The accompanying notes are an integral part of these Unaudited Financial Statements.

 
 

DSI REALTY INCOME FUND VI
(A California Real Estate Limited Partnership)

NOTES TO UNAUDITED FINANCIAL STATEMENTS

June 30, 2011


1. GENERAL


Registrant, DSI Realty Income Fund VI (the "Partnership") is a publicly-held limited partnership organized under the California Uniform Limited Partnership Act pursuant to a Certificate and Agreement of Limited Partnership (hereinafter referred to as "Agreement") dated March 27, 1981. The General Partners are DSI Properties, Inc., a California corporation, and RJC Capital Management, LLC and JWC Capital Management, LLC. The two LLC's are those of Robert J. Conway and Joseph W. Conway, the General Partners of Diversified Investor's Agency “DIA”, a general partnership, and one of the initial General Partner’s of Registrant. The two LLCs replaced DIA as a General Partner as of 2010.
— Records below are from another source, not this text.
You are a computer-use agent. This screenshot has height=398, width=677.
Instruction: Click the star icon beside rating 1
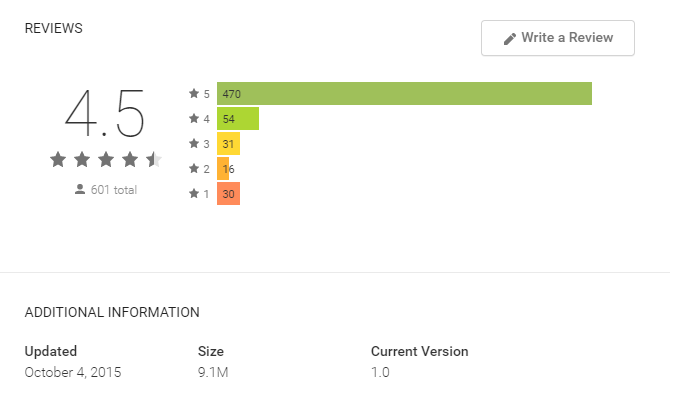click(x=196, y=195)
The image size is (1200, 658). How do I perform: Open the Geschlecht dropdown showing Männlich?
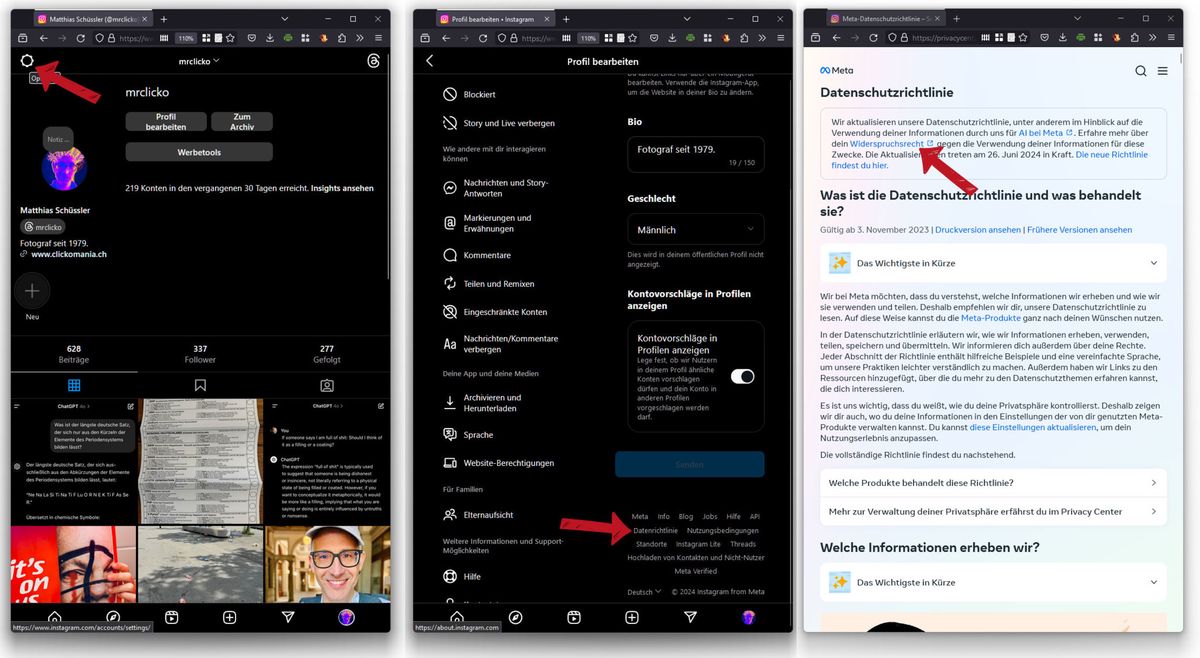695,230
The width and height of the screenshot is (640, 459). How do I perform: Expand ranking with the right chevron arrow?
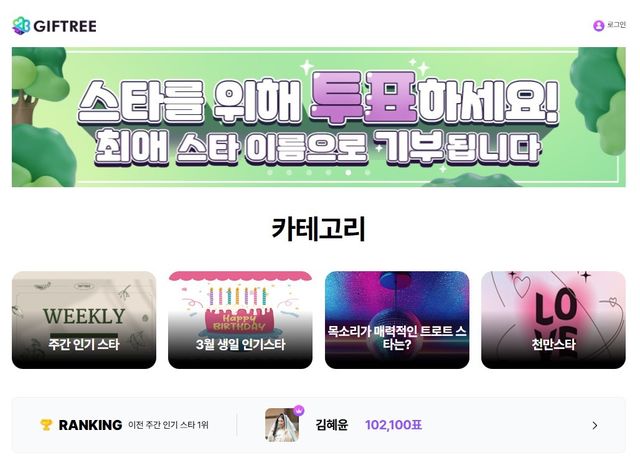pos(595,426)
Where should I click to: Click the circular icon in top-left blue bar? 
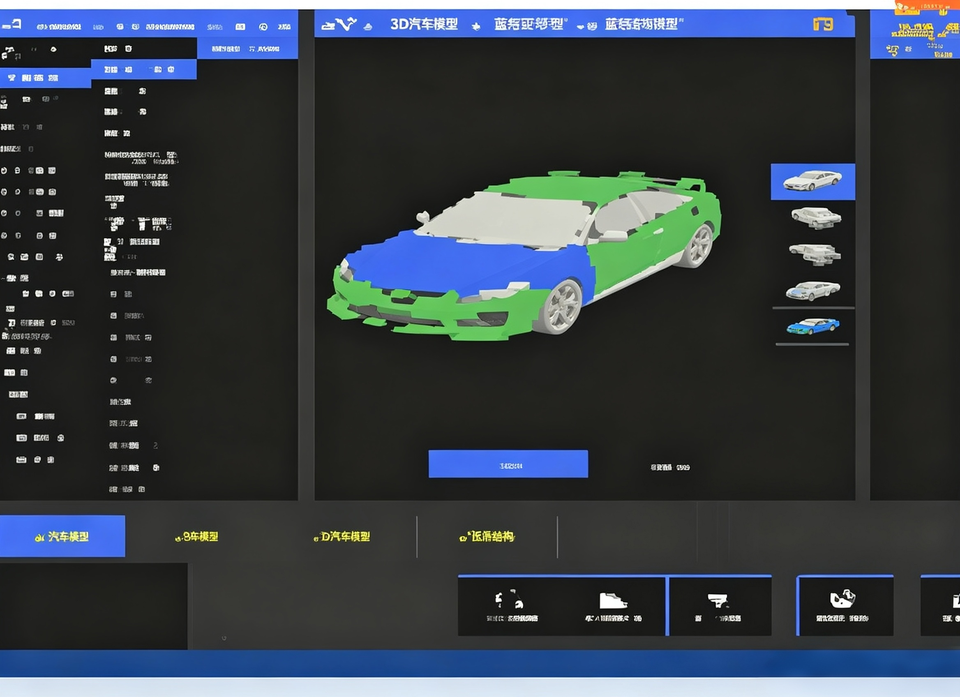pyautogui.click(x=263, y=27)
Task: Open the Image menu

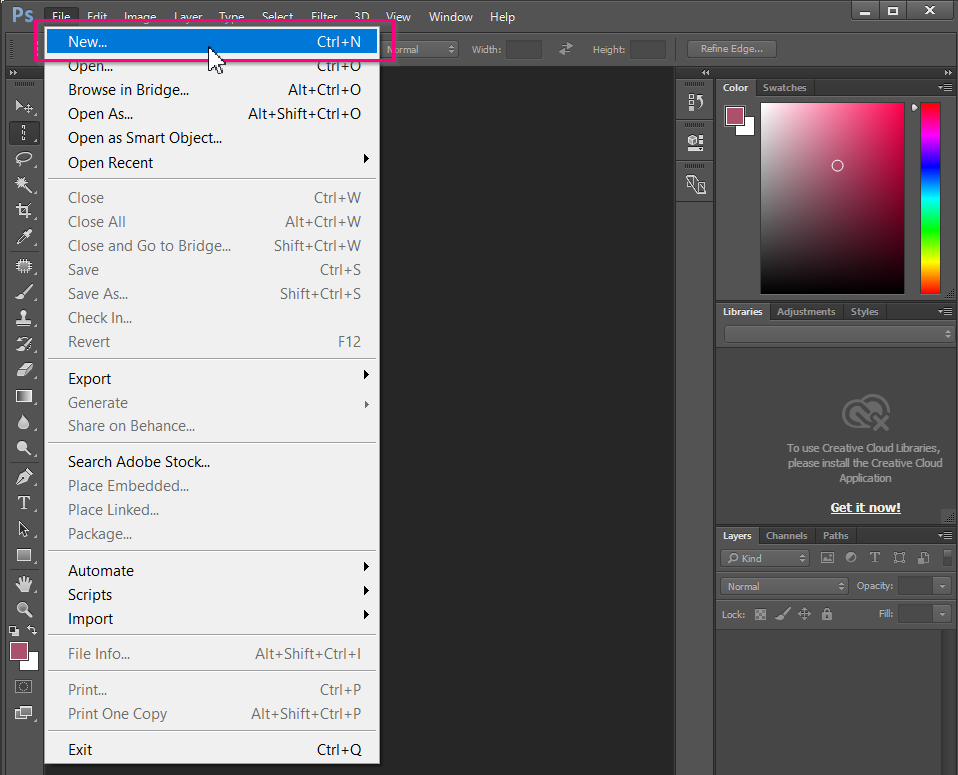Action: tap(140, 17)
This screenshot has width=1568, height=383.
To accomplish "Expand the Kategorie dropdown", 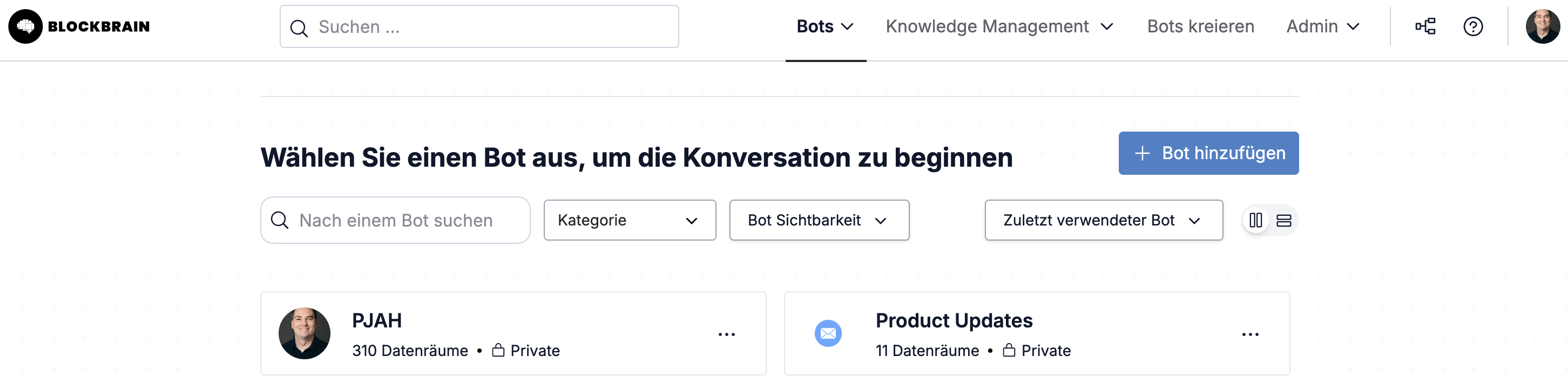I will tap(630, 220).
DSI Properties, Inc. is an affiliate of Diversified Securities, Inc., a wholly-owned subsidiary of DSI Financial, Inc. The General Partners provide similar services to other partnerships. Through its public offering of Limited Partnership Units, the Partnership sold twenty-three thousand seven hundred fifty-three (23,753) units of limited partnership interests, aggregating Eleven Million Eight Hundred Seventy-Six Thousand Five Hundred Dollars ($11,876,500). The General Partners have retained a one percent (1%) interest in all profits, losses and distributions (subject to certain conditions), without making any capital contribution to the Partnership. The General Partners are not required to make any capital contributions to the Partnership in the future.

The Partnership owns mini-storage facilities located in Vallejo, California; Arvada, Federal Heights and Colorado Springs, Colorado; and two in Santa Rosa, California. All facilities were purchased from Dahn Corporation ("Dahn"). Dahn is not affiliated with the Partnership. Dahn is affiliated with other partnerships in which DSI Properties, Inc. is a general partner.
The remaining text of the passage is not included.